Non ci sono regole iconografiche che governano il Palio, anche se i committenti dell’Ente Giostra raccomandano al pittore di  attenersi alla interpretazione della grande festa di popolo. In altre parole, lo stile è lasciato libero, appannaggio della vocazione artistica o dell’interpretazione del pittore per il prestigioso incarico. Solo nel 2004 il palio del newyorkese Jeffrey Isaac fu bocciato, perché considerato blasfemo. Rappresentava il patrono della città, san Feliciano, nudo a cavallo. Laici e credenti, quando si tratta della più importante festa della città non fanno sconti e non guardano in faccia nessuno, neanche a nomi di fama internazionale.

Del resto il Palio non si può che amare sin dal primo istante, perché è come il colpo di fulmine nella più classica delle storie d’amore.

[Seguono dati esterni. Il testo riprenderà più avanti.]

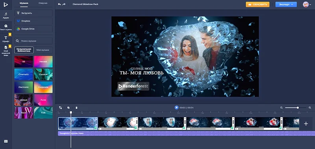This screenshot has width=315, height=149.
Task: Open the Аудио sidebar section
Action: pos(6,16)
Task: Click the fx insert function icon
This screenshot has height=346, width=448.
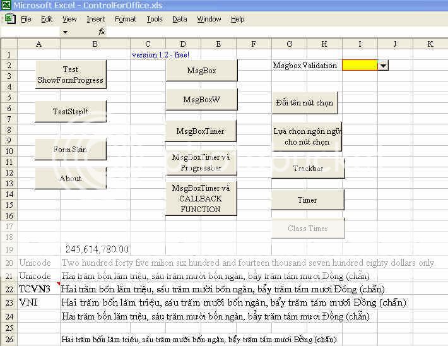Action: click(101, 32)
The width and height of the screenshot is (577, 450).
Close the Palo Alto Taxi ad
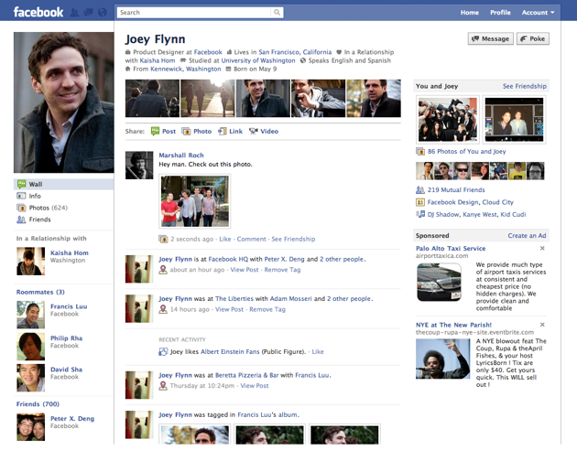[x=542, y=248]
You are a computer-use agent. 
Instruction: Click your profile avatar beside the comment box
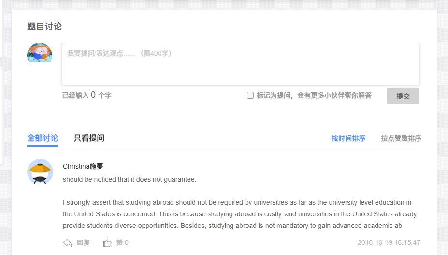40,53
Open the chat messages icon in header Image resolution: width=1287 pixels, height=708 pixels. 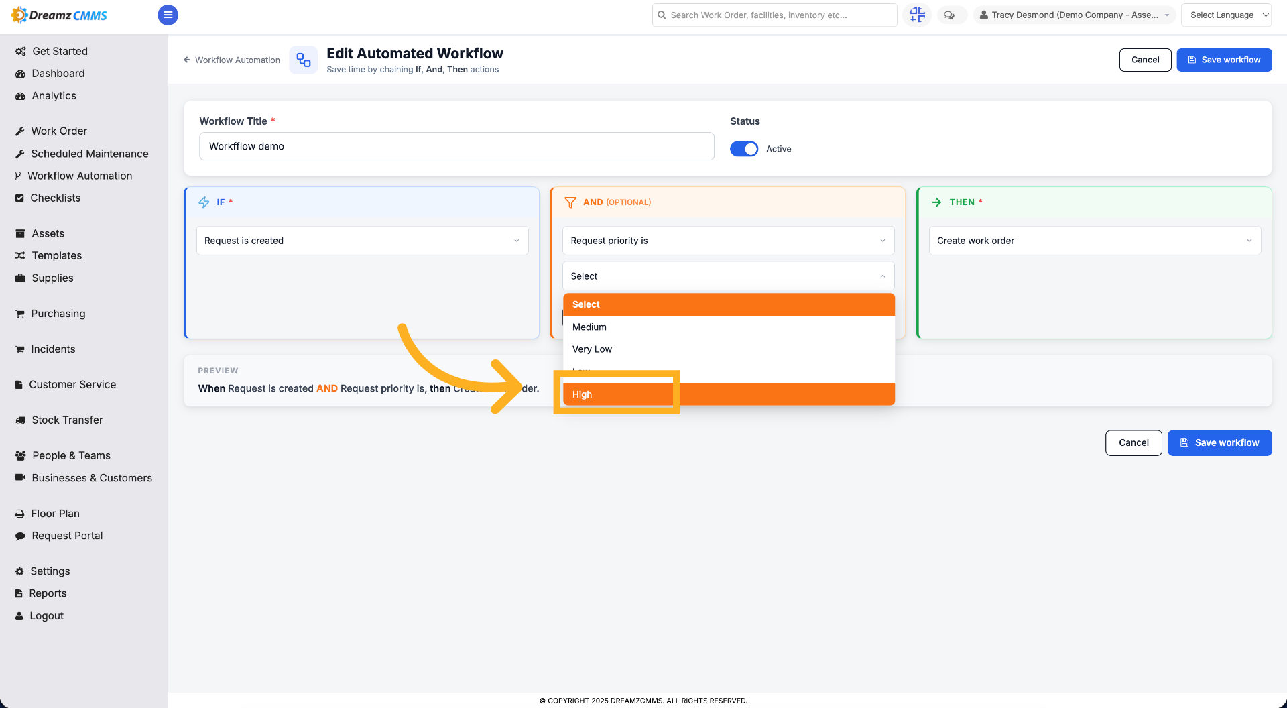click(x=949, y=15)
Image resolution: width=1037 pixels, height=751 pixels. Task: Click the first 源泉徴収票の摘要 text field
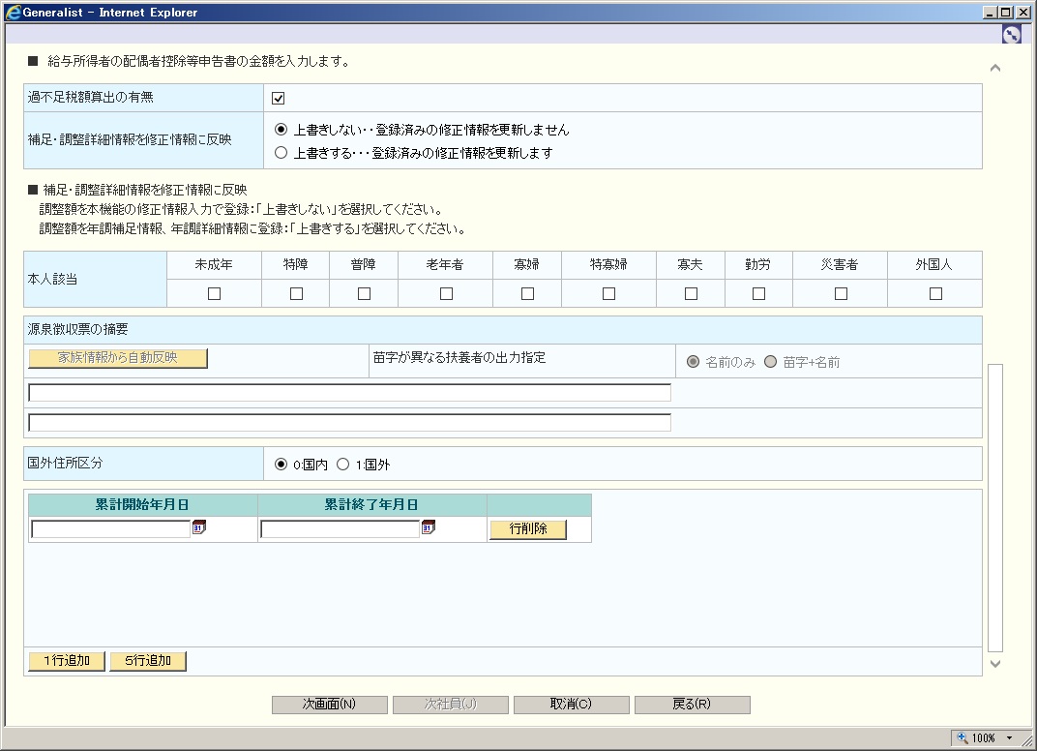tap(349, 393)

Ed è questa estremizzazione dei sentimenti che spaventa i pittori, oppure li esalta: è la sfida di capire una tradizione se di farla propria, mescolata alla gloria eterna che Foligno sa dare a chi le dimostra fedeltà eterna.

Tutti i Palii sono opere d’arte di valore artistico ed economico, conservate dai Rioni nei propri musei di contrada. Sono accanto ai più semplici, a quelli dei primi anni di giostra, quando a dipingerli, fino agli anni 1970, era “Villarello”. Tutti però condividono l’immutato amore per la vittoria. Perché i Palii sono tutti uguali, belli o brutti, famosi (come quelli di Salvatore Fiume, Pietro Annigoni, Domenico Purificato, Remo Brindisi) o meno, incarnano qualcosa che è uguale per tutti, il desiderio, la passione, il trionfo.